● Records from a data collection:
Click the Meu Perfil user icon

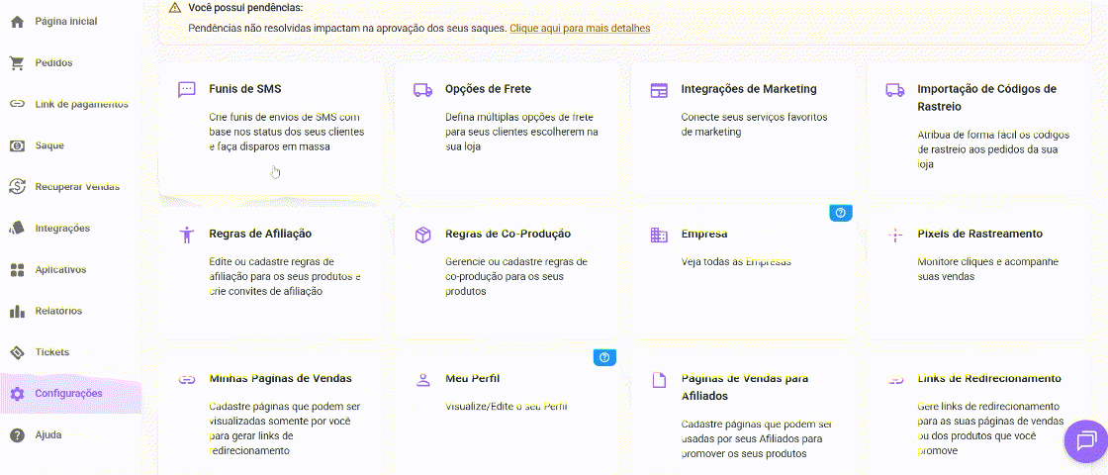[422, 379]
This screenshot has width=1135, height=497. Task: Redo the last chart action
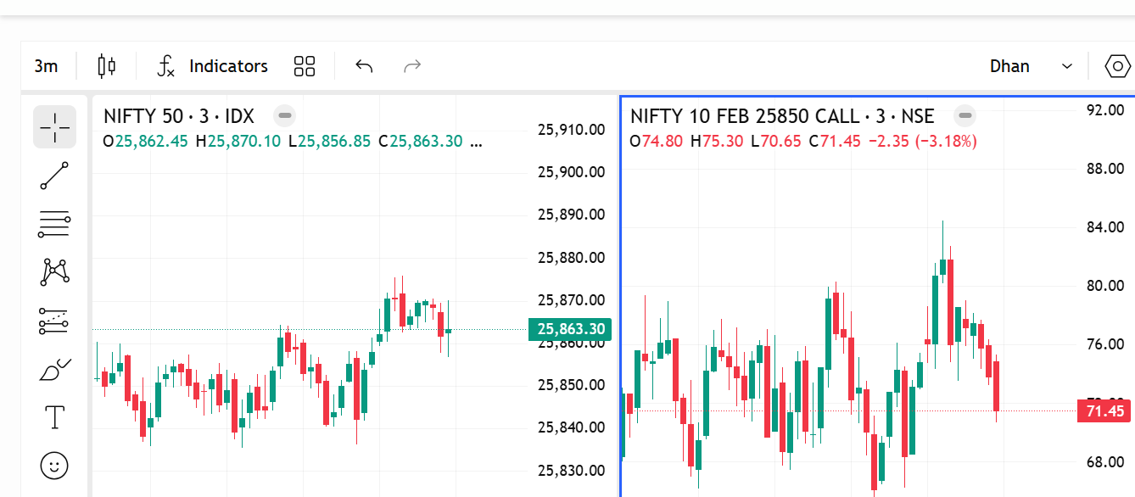point(412,66)
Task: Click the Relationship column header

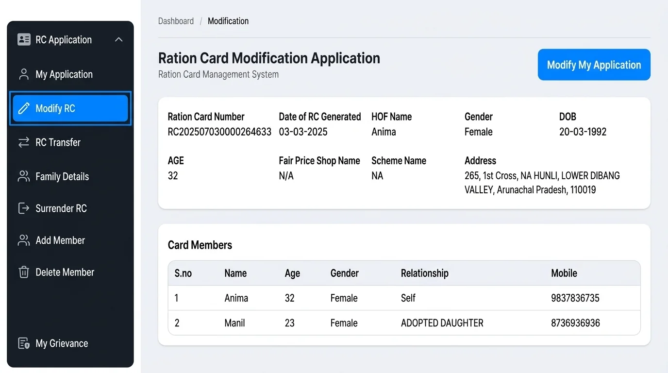Action: click(425, 273)
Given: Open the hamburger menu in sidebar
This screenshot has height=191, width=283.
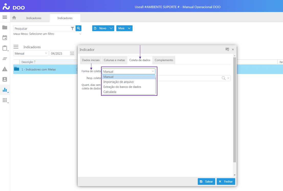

● Instructions for the task:
Leaving all pictures aside, print exactly the lines from the one that contains "Given: Open the hamburger menu in sidebar" through the last line of the data above, inclusive.

● Response to the exercise:
Given: Open the hamburger menu in sidebar
This screenshot has height=191, width=283.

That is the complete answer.